▶ [Do this]: Reproduce each of the following records verbatim, line by line, without any alteration.

▶ [Data extract]:
┄┄┄┄┄┄┄┄┄┄┄┄┄┄┄┄┄┄┄┄

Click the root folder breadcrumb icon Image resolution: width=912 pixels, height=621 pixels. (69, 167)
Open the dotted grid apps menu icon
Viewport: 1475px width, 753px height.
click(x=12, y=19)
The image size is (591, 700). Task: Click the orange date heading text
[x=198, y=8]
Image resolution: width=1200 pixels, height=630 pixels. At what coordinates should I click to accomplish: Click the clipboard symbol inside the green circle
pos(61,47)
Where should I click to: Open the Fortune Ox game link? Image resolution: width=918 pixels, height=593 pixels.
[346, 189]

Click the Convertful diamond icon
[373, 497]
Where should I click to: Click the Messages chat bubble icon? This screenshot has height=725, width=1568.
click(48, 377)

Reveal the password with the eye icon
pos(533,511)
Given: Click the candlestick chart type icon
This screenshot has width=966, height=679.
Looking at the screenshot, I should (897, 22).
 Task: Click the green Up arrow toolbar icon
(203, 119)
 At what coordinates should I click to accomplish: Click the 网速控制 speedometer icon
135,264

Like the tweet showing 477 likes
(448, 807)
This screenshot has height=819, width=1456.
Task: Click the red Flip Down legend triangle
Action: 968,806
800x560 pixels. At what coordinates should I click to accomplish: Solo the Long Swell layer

┄┄┄┄┄┄┄┄┄┄┄┄┄┄┄┄┄┄┄┄

▶ [Output below]:
Click the root folder breadcrumb icon Image resolution: width=912 pixels, height=621 pixels. (69, 167)
Open the dotted grid apps menu icon
Viewport: 1475px width, 753px height.
click(x=12, y=19)
The image size is (591, 700). Task: Click the orange date heading text
[x=198, y=8]
Image resolution: width=1200 pixels, height=630 pixels. At what coordinates should I click to accomplish: Click the clipboard symbol inside the green circle
pos(61,47)
Where should I click to: Open the Fortune Ox game link? Image resolution: width=918 pixels, height=593 pixels.
[346, 189]

Click the Convertful diamond icon
[373, 497]
Where should I click to: Click the Messages chat bubble icon? This screenshot has height=725, width=1568.
click(48, 377)

Reveal the password with the eye icon
pos(533,511)
Given: Click the candlestick chart type icon
This screenshot has width=966, height=679.
Looking at the screenshot, I should (897, 22).
 Task: Click the green Up arrow toolbar icon
(203, 119)
 At what coordinates should I click to accomplish: Click the 网速控制 speedometer icon
135,264

Like the tweet showing 477 likes
(448, 807)
This screenshot has height=819, width=1456.
Task: Click the red Flip Down legend triangle
Action: 968,806
800x560 pixels. At what coordinates should I click to accomplish: Solo the Long Swell layer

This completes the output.